Top of EXERCISE INPUT
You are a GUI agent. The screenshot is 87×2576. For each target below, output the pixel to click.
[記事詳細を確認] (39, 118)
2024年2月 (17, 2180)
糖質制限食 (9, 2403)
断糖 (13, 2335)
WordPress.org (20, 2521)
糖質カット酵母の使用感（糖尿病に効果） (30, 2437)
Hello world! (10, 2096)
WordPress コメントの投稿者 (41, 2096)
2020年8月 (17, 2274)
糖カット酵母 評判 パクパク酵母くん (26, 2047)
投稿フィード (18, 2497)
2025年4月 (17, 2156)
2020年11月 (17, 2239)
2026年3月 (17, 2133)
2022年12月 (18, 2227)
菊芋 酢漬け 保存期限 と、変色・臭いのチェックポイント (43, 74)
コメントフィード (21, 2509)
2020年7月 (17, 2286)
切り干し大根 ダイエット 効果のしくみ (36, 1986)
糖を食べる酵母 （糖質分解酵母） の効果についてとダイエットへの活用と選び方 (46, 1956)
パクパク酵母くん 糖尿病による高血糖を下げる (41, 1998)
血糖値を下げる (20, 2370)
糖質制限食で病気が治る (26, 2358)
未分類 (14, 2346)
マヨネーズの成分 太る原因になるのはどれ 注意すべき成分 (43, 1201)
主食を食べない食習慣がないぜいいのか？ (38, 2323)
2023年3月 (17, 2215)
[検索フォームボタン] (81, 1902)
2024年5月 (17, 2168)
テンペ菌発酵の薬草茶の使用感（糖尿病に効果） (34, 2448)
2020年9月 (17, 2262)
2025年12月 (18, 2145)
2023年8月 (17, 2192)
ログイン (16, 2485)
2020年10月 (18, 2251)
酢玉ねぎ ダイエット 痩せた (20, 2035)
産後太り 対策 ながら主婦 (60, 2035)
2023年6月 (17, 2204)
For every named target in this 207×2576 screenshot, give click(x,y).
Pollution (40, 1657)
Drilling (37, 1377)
Bottom of EXERCISE INPUT
EXERCISE PROMPT:
Write out exactly the lines that run from the one containing "WordPress コメントの投稿者 (41, 2096)" to the end of the records, both end lines included.

TASK ANSWER:
WordPress コメントの投稿者 (41, 2096)
2020年8月 (17, 2274)
糖カット酵母 評判 パクパク酵母くん (26, 2047)
投稿フィード (18, 2497)
2025年4月 (17, 2156)
2020年11月 (17, 2239)
2026年3月 (17, 2133)
2022年12月 (18, 2227)
菊芋 酢漬け 保存期限 と、変色・臭いのチェックポイント (43, 74)
コメントフィード (21, 2509)
2020年7月 (17, 2286)
切り干し大根 ダイエット 効果のしくみ (36, 1986)
糖を食べる酵母 （糖質分解酵母） の効果についてとダイエットへの活用と選び方 (46, 1956)
パクパク酵母くん 糖尿病による高血糖を下げる (41, 1998)
血糖値を下げる (20, 2370)
糖質制限食で病気が治る (26, 2358)
未分類 (14, 2346)
マヨネーズの成分 太る原因になるのはどれ 注意すべき成分 (43, 1201)
主食を食べない食習慣がないぜいいのか？ (38, 2323)
2023年3月 (17, 2215)
[検索フォームボタン] (81, 1902)
2024年5月 (17, 2168)
テンペ菌発酵の薬草茶の使用感（糖尿病に効果） (34, 2448)
2020年9月 (17, 2262)
2025年12月 (18, 2145)
2023年8月 (17, 2192)
ログイン (16, 2485)
2020年10月 (18, 2251)
酢玉ねぎ ダイエット 痩せた (20, 2035)
産後太り 対策 ながら主婦 (60, 2035)
2023年6月 (17, 2204)
For every named target in this 207×2576 screenshot, give click(x,y).
Pollution (40, 1657)
Drilling (37, 1377)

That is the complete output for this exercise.